Greasing the Skids for Corporate Welfare
For Boeing Inc., it was a steal of a deal, wrapped in the flag and delivered on a silver platter.
The deal, initiated by Boeing lobbyists shortly after the September 11 terrorist attacks, lets the world's largest airplane maker lease 100 of its commercial jets to the Air Force for conversion into refueling tankers. The lease pays a sweet $20 billion to Boeing -- way more than the Air Force would pay simply to buy the tankers. It was a closed-door deal -- done without competing bids and without congressional hearings or a vote. Oh... it also includes a 15 percent profit for Boeing -- triple what it makes selling commercial planes.
How did this greasy gob of corporate welfare come about? Business Week magazine recently followed the lobbying trail.
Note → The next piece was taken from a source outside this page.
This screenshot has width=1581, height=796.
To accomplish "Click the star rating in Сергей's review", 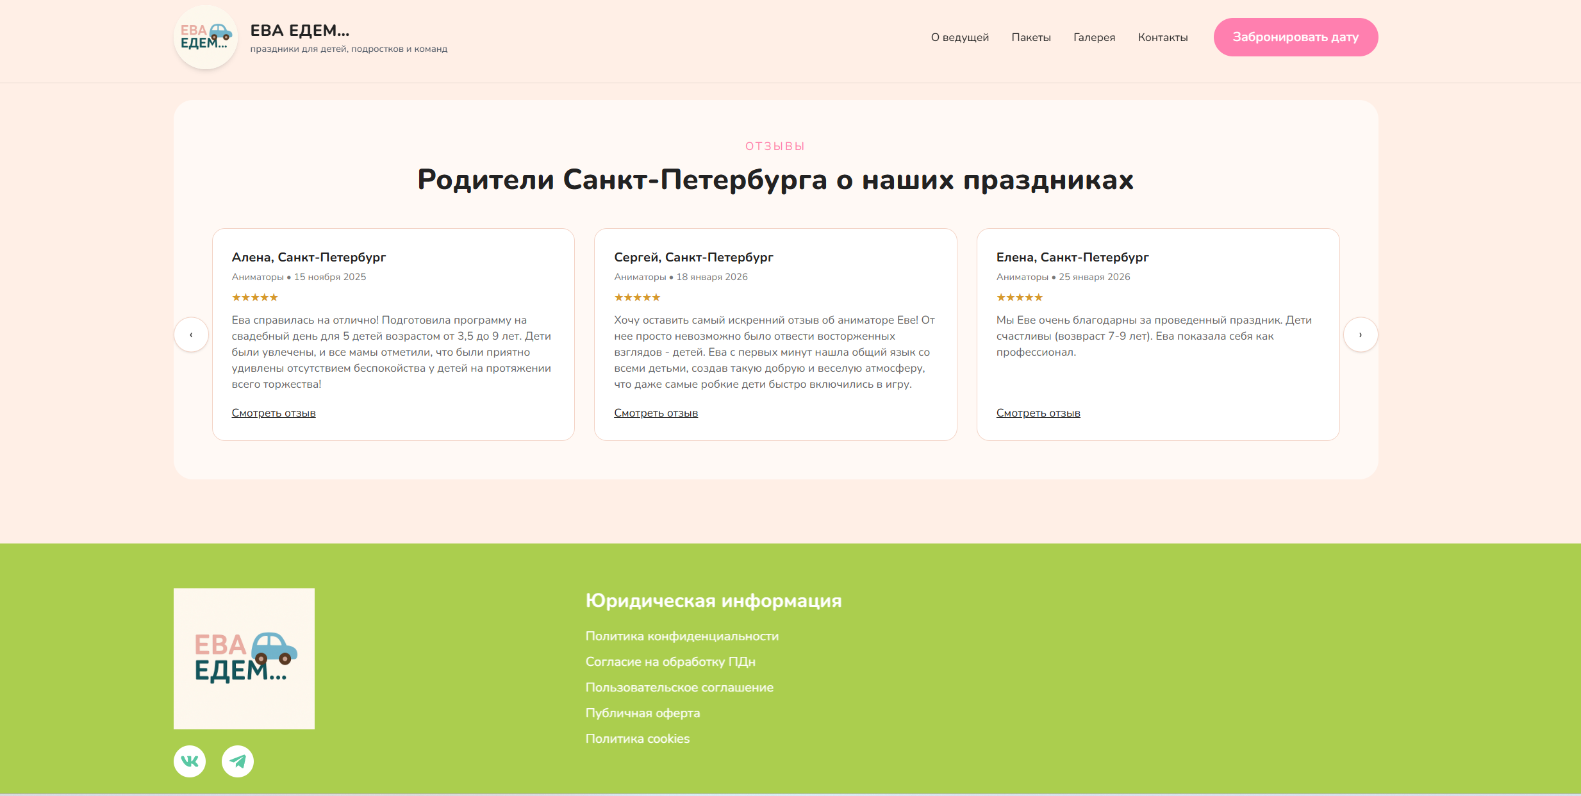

First, Boeing went to the top. Having just moved its corporate headquarters to Illinois, home state of House Speaker Dennis Hastert, its lobbyists quickly signed up Hastert, and he quietly slipped the arrangement into the Pentagon appropriations bill.
But the White House budget office balked, calling the costly lease scheme "irresponsible." So, Boeing's lobbyists, Hastert's office, and the Air Force agreed to a bit of Enron accounting to make the lease appear less costly than it is. In other words, they rigged the numbers.
Then they lobbied. Boeing spends some $6 million a year on lobbyists. It's also a $2 million annual political contributor (including having given $100,000 to help pay for Bush's inaugural festivities), so it has lots of insider clout.
Hastert himself worked the White House and got private sessions to pitch the lease directly to George W. After one of these sessions, Bush turned to his chief of staff and said: "Andy, let's get it done."
This is Jim Hightower saying... Did I mention that shortly after the deal was done, Boeing hired the Air Force procurement official who had negotiated this taxpayer giveaway? And that, my friends, is how corporate welfare gets delivered in Washington.